### Example 4: `argmax` -- working solution.

As in `Example 2`, we
1. pass in an array to the inference.
2. Notice that the warmup example fixes the lengths of the array that the onnx model expects.
3. check out the netron visualization of the model.

In this example, we take an array `x`, and then take the `argmax` of the entries in `x`.
denote this index by `k`, then we return `m*k + c`.

Here, we will try a workaround: 
1. Compute the `max` of the array `x`. As we saw in `Example 2`, `onnxruntime` has `max` implemented
(`ReduceMax`).
2. Compute a `mask` consisting of the entries in the array that are `geq` than this `max`.
Note that this `mask` is an array of `0`s and `1`s. If the original array has a unique maximum, then 
this array will have exactly one `1`. 
3. If the nonzero array be called `nz`, then pick up the `argmax` as `nz[0][0]`. Note that the array `nz` has `size(1, k)` where `k` is the number of appearances of the `max` in the array.

**Note**:
1. If the `max` appears in the array `x` multiple times, then we pick up the _smallest_ index at which 
the `max` appears. 
If you want to pick up the _last_ appearance of the `max` in the array `x`, then that is simple too:
use `nz[-1][0]` instead of `nz[0][0]`.
2. Also, note that we use `torch.nonzero(mask, as_tuple=False)`; this is because of [this issue](https://github.com/pytorch/pytorch/issues/32994#issuecomment-629810935)

In [1]:
onnx_model = "example4.onnx"

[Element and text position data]

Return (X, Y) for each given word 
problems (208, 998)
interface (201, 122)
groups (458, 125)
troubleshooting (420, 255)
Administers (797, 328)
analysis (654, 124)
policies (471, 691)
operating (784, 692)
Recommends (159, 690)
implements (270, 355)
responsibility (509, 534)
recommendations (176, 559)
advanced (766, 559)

Tasks for this exercise:
**a)** In the argmax example, under what name does onnxruntime implement `max`?
**b)** List the steps of the workaround described in the argmax example.
**c)** Continue the argmax example from its last line.

Solved problems:
**a)** `ReduceMax`

**b)**
1. Compute the `max` of the array `x` (implemented in `onnxruntime` as `ReduceMax`).
2. Compute a `mask` of the entries in the array that are `geq` than this `max`. The mask is an array of `0`s and `1`s.
3. Call the nonzero array `nz`, and pick up the `argmax` as `nz[0][0]`.

**c)**
In [2]:
import torch
import torch.nn as nn
import numpy as np

In [3]:
class SampleNet(nn.Module):
    def __init__(self):
        super(SampleNet, self).__init__()
    
    def forward(self, x):
        b = torch.max(x)
        mask = x.ge(b).type(torch.int64)
        nz = torch.nonzero(mask, as_tuple=False)
        return nz[0][0]

In [4]:
model = SampleNet()
model.eval()

SampleNet()

In [5]:
# the warmup stage
x = torch.LongTensor([1, 2, 3, 4])
out = model(x)  # the argmax

In [6]:
out

tensor(3)

In [7]:
torch.onnx.export(
model,
x,
onnx_model,
opset_version=11,
do_constant_folding=True,
input_names=['input'],
output_names=['output'])

In [8]:
# uncomment to install netron.
#!pip install netron
import netron
netron.start(onnx_model, port=8083)

Serving 'example4.onnx' at http://localhost:8083


### use the onnx model

In [10]:
import onnxruntime as ort
import numpy as np
sess_options = ort.SessionOptions()
sess_options.enable_profiling = True
sess = ort.InferenceSession(onnx_model)

In [11]:
sess.get_inputs()[0].name

'input'

In [12]:
# check out the signature of sess.run - it has to have the output, then something like a feed_dict.

# either pass the feed dict directly.
# passing an array of any other size will result in an error.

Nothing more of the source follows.